TRAMA
Claudia e Flavio si sono amati, a lungo e con grande passione. Poi tutto è finito e per entrambi, soprattutto per lei, non è stato facile. Dopo tanti anni il loro è un mondo alla deriva. Lui incontra Giorgia, molto più giovane e concreta. Lei intraprende una relazione con Nina, una sua studentessa. Superare quei sette anni di altalenante intesa, però, sembra impossibile.
RECENSIONI
Ci sono amori che rischiano di volare via tanto sono leggeri e altri che invece pesano come macigni. È di questi ultimi che si occupa Francesca Comencini trasponendo il suo omonimo romanzo. A renderli tali è ovviamente la consistenza emotiva di chi li abita. Quello di Claudia è un amore assoluto, compulsivo, un sentimento talmente tenace e bisognoso di conferme da diventare un tormento. Una forza così dirompente dapprima attira Flavio, che ha modo di sconfiggere solitudine, routine e noia, ma finisce inevitabilmente per allontanarlo. Il film si apre su un dato di fatto, la fine della loro relazione (la protagonista indossa il cappello “dei ricordi” svegliandosi stordita in un letto sfatto) e diventa l’elaborazione di un lutto, la presa di coscienza definitiva, non solo razionale, che una fase è finita ma le cose possono cambiare e si può andare avanti, e provare a essere felici, nonostante tutto (non a caso, a fine film, Claudia scaglierà il cappello “dei ricordi” giù da un ponte). La regista insegue il flusso di coscienza della sua protagonista che ripercorre con un ordine puramente emotivo le tappe della sua ossessione e alterna momenti chiave ad altri apparentemente più marginali, inserendo anche una sorta di lezione onirica sull’economia eterocapitalista, in cui viene calcolata la “vera” età di ogni donna sul mercato sessuale (sequenza che stride ma diverte). È un film ricco di suggestioni quello di Francesca Comencini, sbilanciato a favore della sua protagonista che ama incondizionatamente e si ammala d’amore, cercando di riempire voragini interiori che la sceneggiatura, probabilmente per evitare qualunque facile psicologismo, si premura di non approfondire. Anche il punto di vista maschile viene esplicitato, ma la sensazione è che a parlare sia sempre la protagonista, dietro cui si cela la regista che traspone in immagini la scrittrice. Siamo quindi dalle parti del senso unico.
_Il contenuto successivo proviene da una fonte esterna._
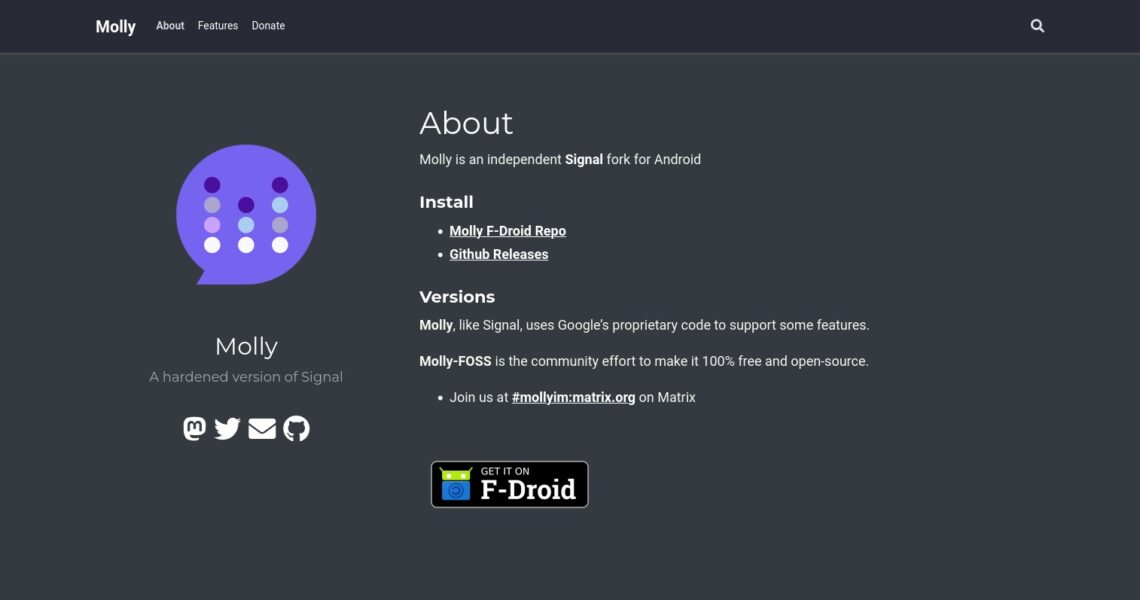Click the Install section heading
The height and width of the screenshot is (600, 1140).
[x=446, y=202]
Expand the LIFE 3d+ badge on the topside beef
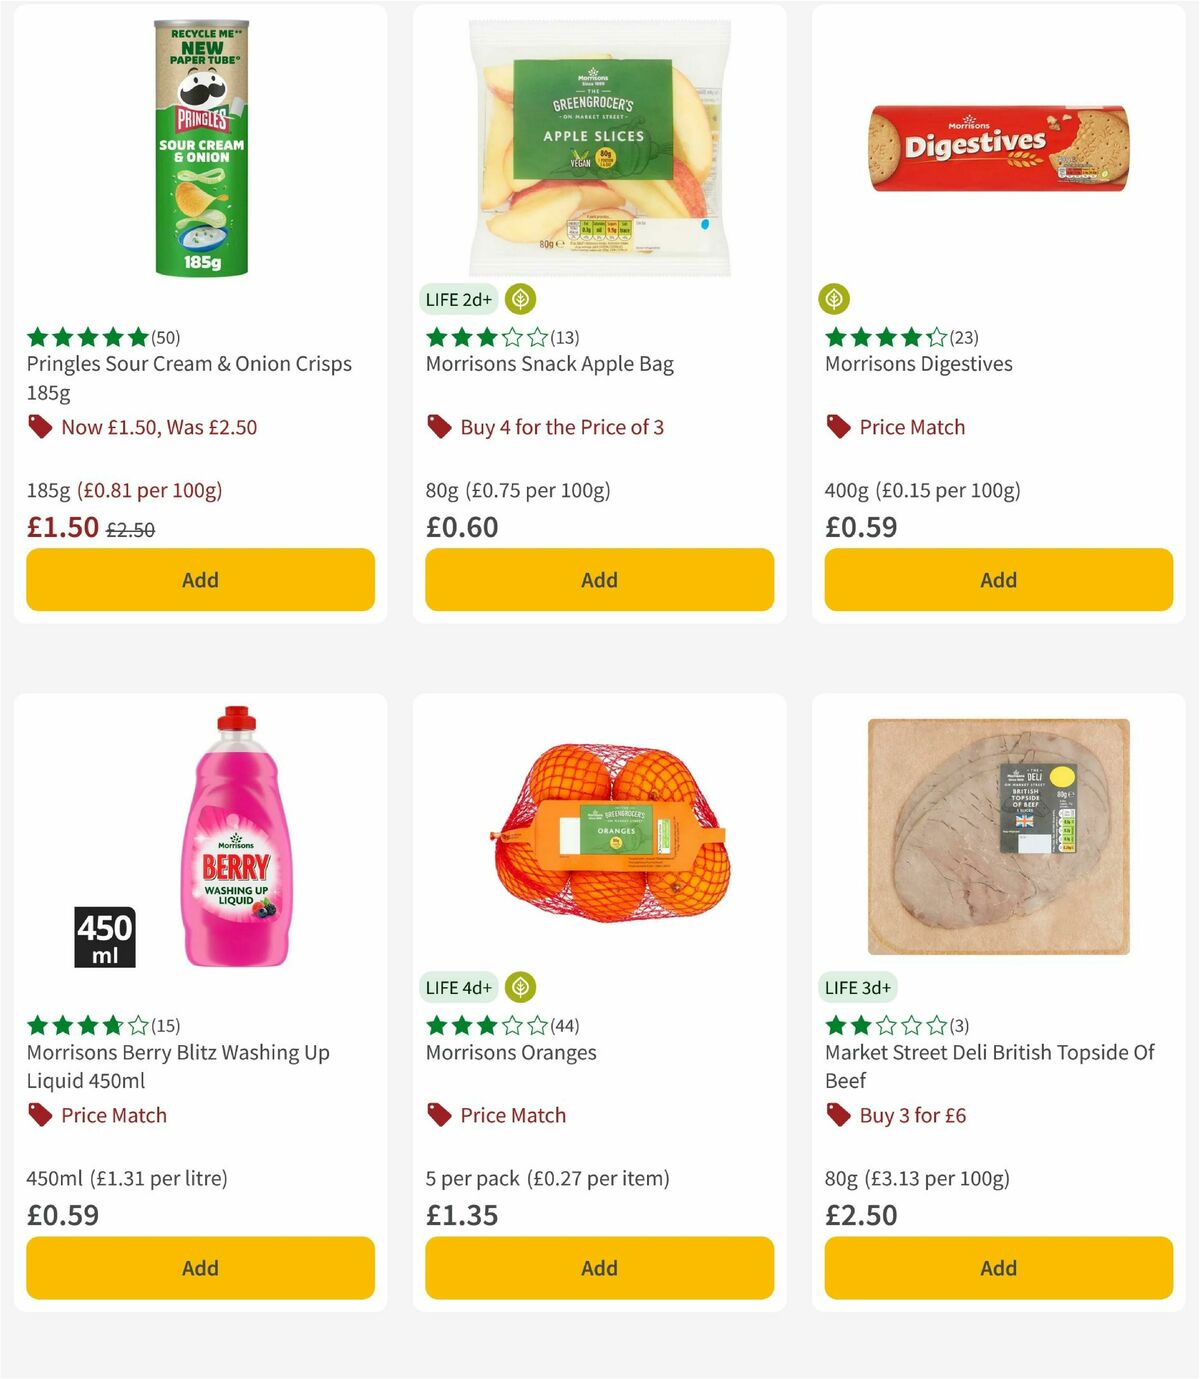 [856, 986]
Il lato patologico rischia di mangiarsi il film, e non è facile entrare in empatia con un personaggio interessante ma anche respingente, vitale ma contradditorio, egocentrico e soffocante, alla fine distante perché un po’ troppo letterario, più vicino a un’idea, o a un’ideale, che alla concretezza di una professoressa che oltre a un amore totalizzante e psicotico vive anche un quotidiano in cui non c’è spazio per l’isteria a meno di non essere esclusi o ai margini, cosa che la protagonista si/ci racconta ma in fondo non è. Lucia Mascino si butta anima e corpo nelle mille sfumature di Claudia, ma non è semplice tenere la carreggiata quando si procede sempre a folle velocità, e Thomas Trabacchi le fa da efficace contraltare. Tra echi di Nanni Moretti (il candore stralunato con cui molte battute vengono pronunciate) e filmati d’epoca dalla chiara funzione evocativa, in grado di far rimpiangere un’età dell’oro, come riconoscono i protagonisti, in fondo mai esistita, si succedono con buon ritmo spunti, riflessioni, battute argute, cadute di stile e luoghi comuni. Il risultato è un po’ strampalato, ma genuino, e sottintende un disagio sincero. Un film di difficile collocazione che vive della sua frammentarietà e del non cercare tanto un approdo, quanto un po’ di ordine, più che altro dei punti fermi, nel caos.